I have a project on Github that analyzes videos and/or photos for people shaped objects. After completion, it can send a text alert and/or an email with the results of what it found. This is very useful and I use it every day to analyze my exterior home surveillance footage from the previous night. I’ve recently added the ability to run that script using Tensorflow 2.2 and OpenCV 4.3 on a gpu.
As you may know, Tensorflow can run on a Cuda capable gpu(s) and sees performance improvements when doing so. My project relies on the deep neural net module provided by Open CV (cv2.dnn) and when I started this project cv2.dnn did not support Cuda. Well now it does!
If you’re willing to go down a rabbit hole with me I’ll walk you through how you can set up your machine to run
people-detect.py on your Nvidia graphics card.

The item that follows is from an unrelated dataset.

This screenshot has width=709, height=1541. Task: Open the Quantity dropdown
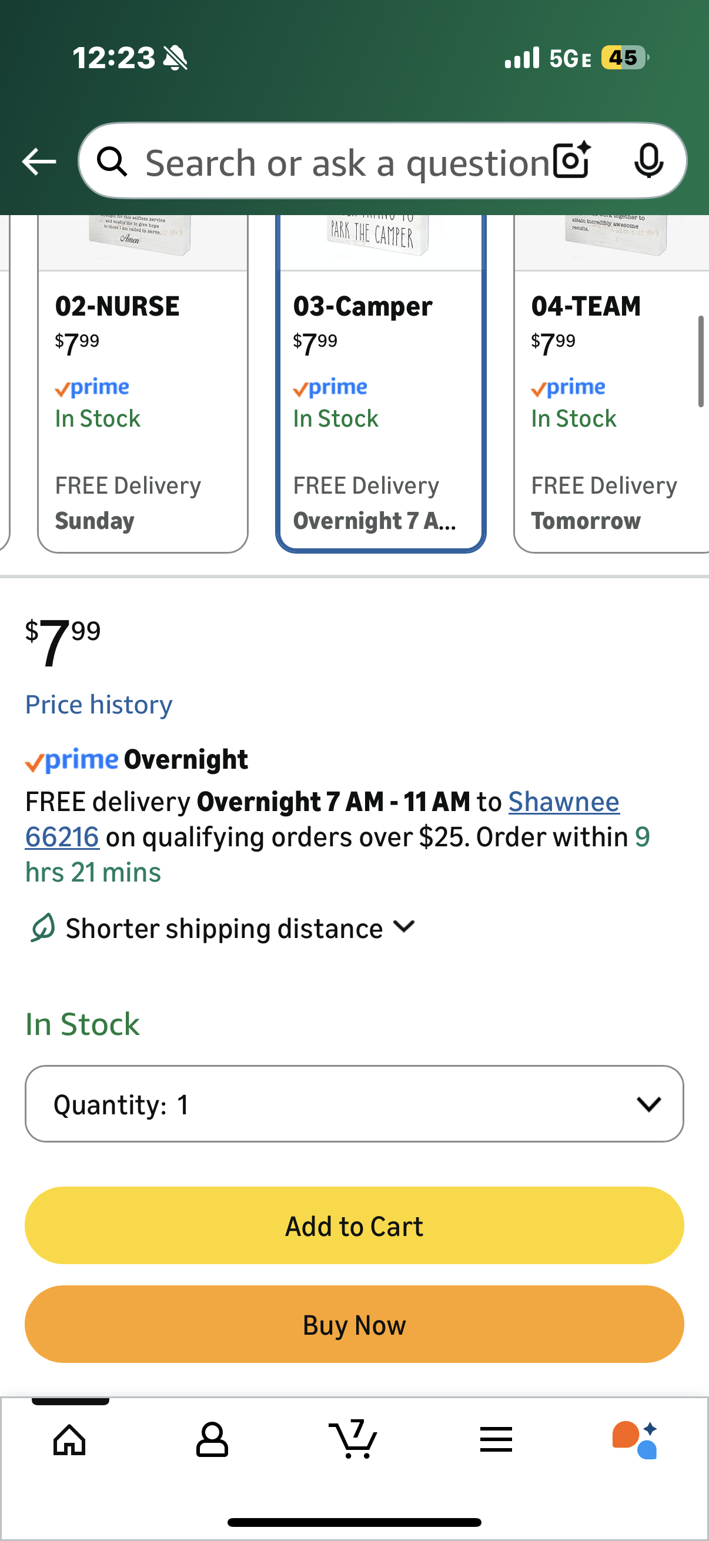point(354,1104)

Disclaimer: Before getting started…
people-detect.py works fine just the way it is. The below process may be frustrating and may break things that are already working on your system. I’m not an expert in any of this and can only walk you through how I set up my own machine.
This tutorial will make several assumptions
- You are running Linux. This may work on Windows but I have no experience with that.
- You have a CUDA capable graphics card.
- You’re comfortable using the terminal.
- You have admin privileges on the machine you’ll be working on.
We’ll be carrying out the following tasks. In each section I’ll do my best to link back to the resources that helped me along the way.
- Create a Python 3.7 virtual environment (easy)
- Clone the People Detector repo (easy)
- Clone my fork of the CVLib repo (easy)
- Setting up our virtual environment (easy)
- Installing Nvidia CUDA and CuDNN drivers (medium)
- Downloading and compiling OpenCV from source (hard)
- Linking our compiled OpenCV to our python virtual environment (easy)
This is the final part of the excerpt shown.